**WHAT THIS TASK INVOLVES**. Arrange the records, from the first line up to and including the line with "(161, 204).", as a Markdown table with the columns No. and Text, one row per line and blank lines skipped. Leave the pictures out.
++++ PROVIDED DATA ++++
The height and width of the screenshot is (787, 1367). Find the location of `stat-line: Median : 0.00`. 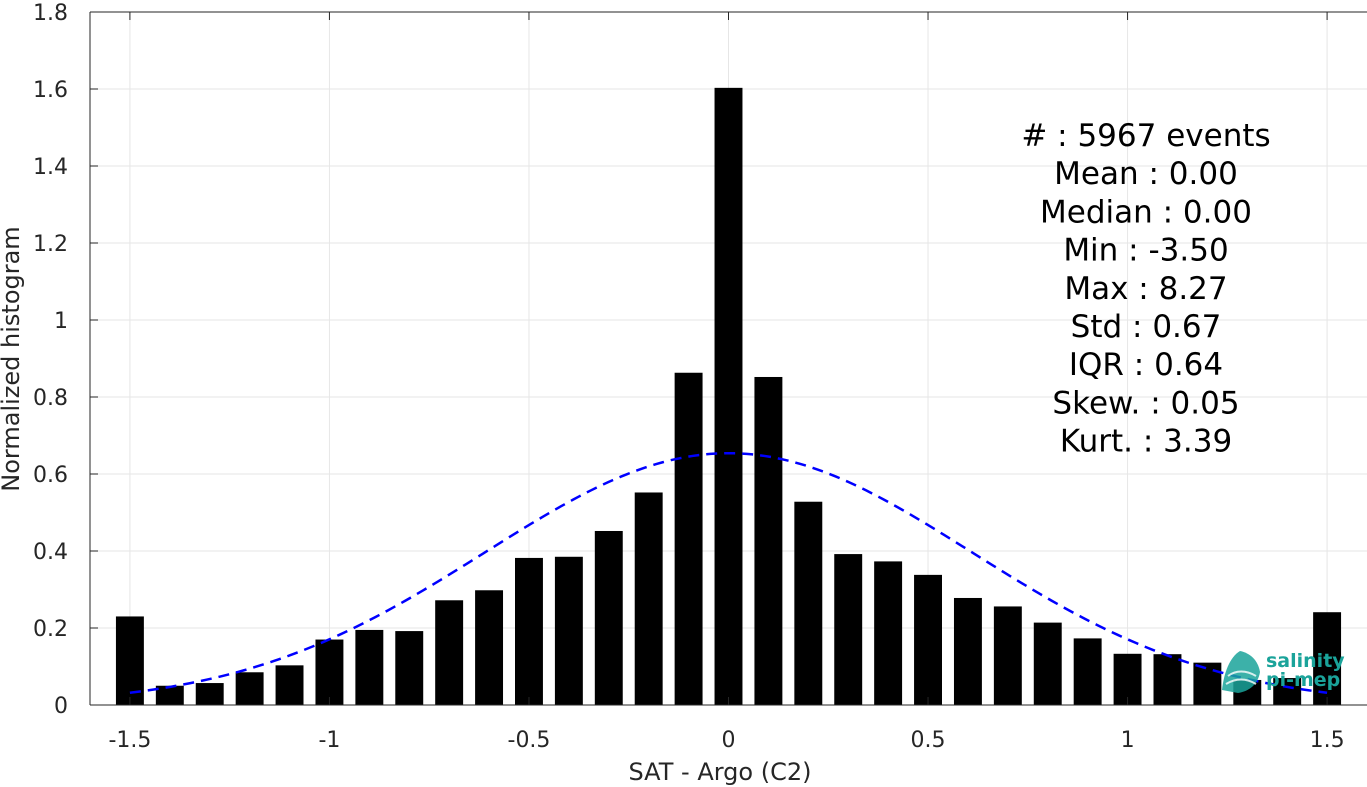

stat-line: Median : 0.00 is located at coordinates (1146, 212).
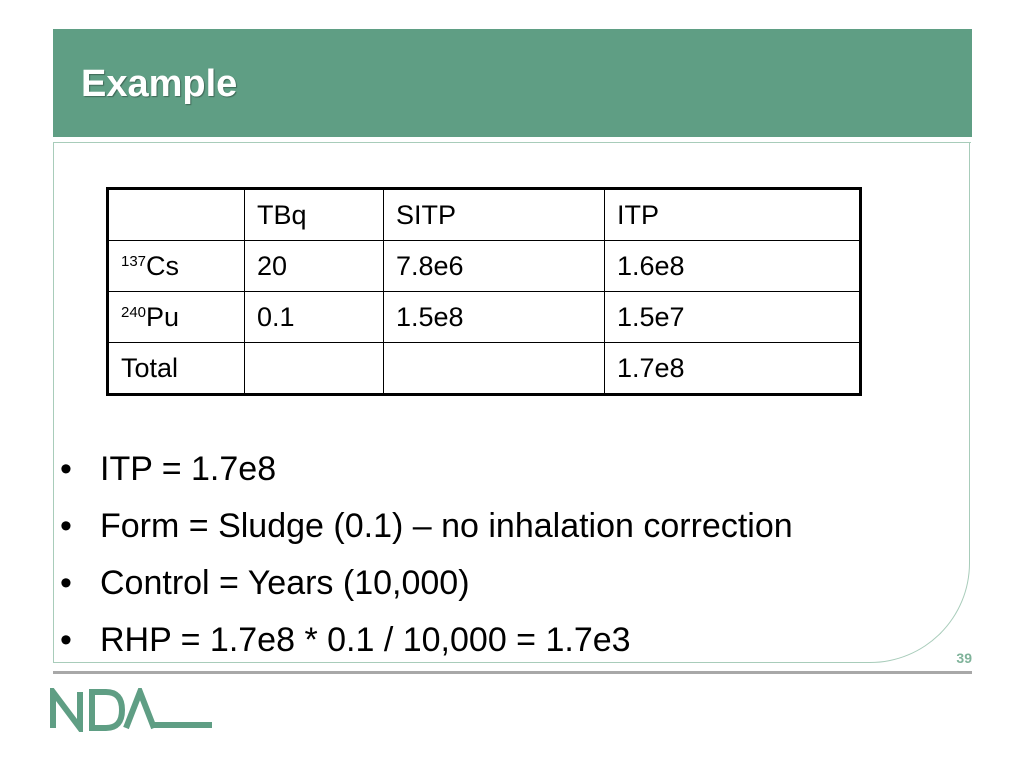  Describe the element at coordinates (732, 368) in the screenshot. I see `table-cell: 1.7e8` at that location.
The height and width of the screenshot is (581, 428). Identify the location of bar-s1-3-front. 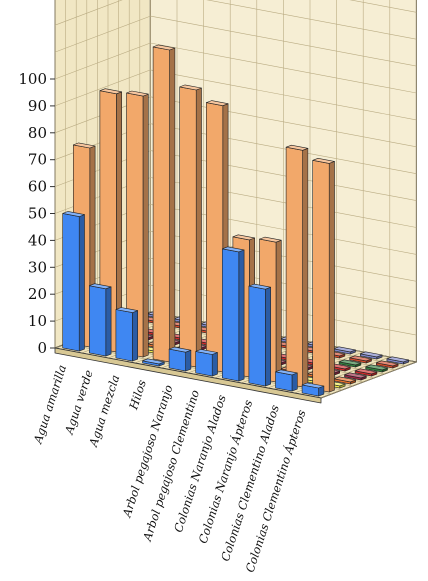
(161, 204).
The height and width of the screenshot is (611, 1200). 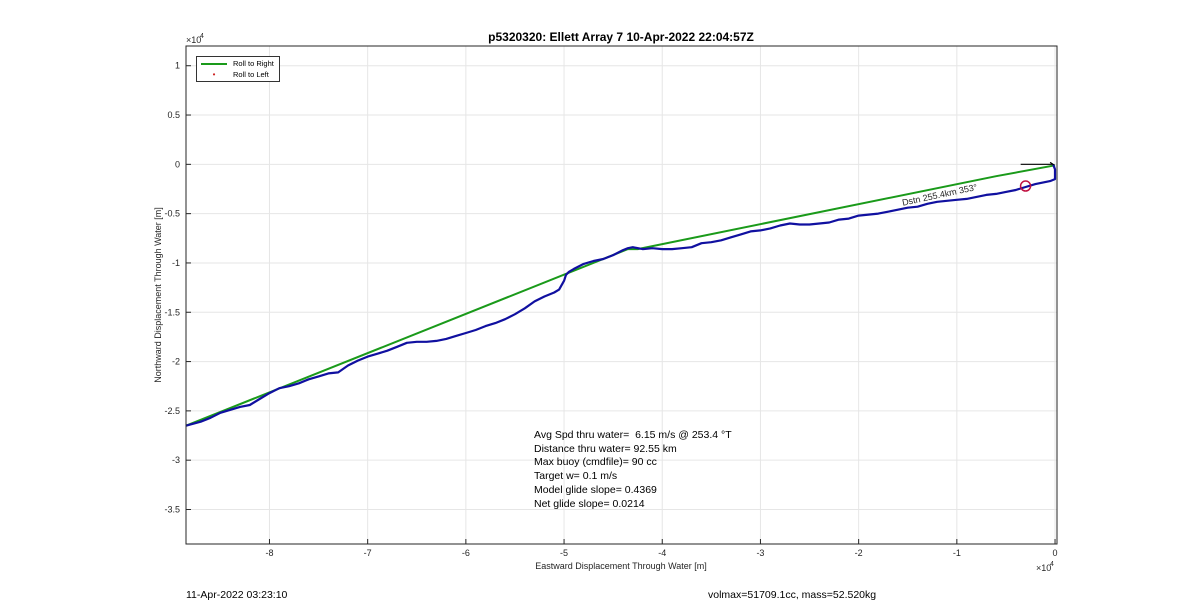 I want to click on stat-net-glide: Net glide slope= 0.0214, so click(x=590, y=504).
++++
**FINISHED TASK**.
| No. | Text |
|---|---|
| 1 | The height and width of the screenshot is (787, 1367). Find the location of `stat-line: Median : 0.00`.  |
| 2 | stat-line: Median : 0.00 is located at coordinates (1146, 212). |
| 3 |   Describe the element at coordinates (732, 368) in the screenshot. I see `table-cell: 1.7e8` at that location. |
| 4 | The height and width of the screenshot is (581, 428). Identify the location of bar-s1-3-front.  |
| 5 | (161, 204). |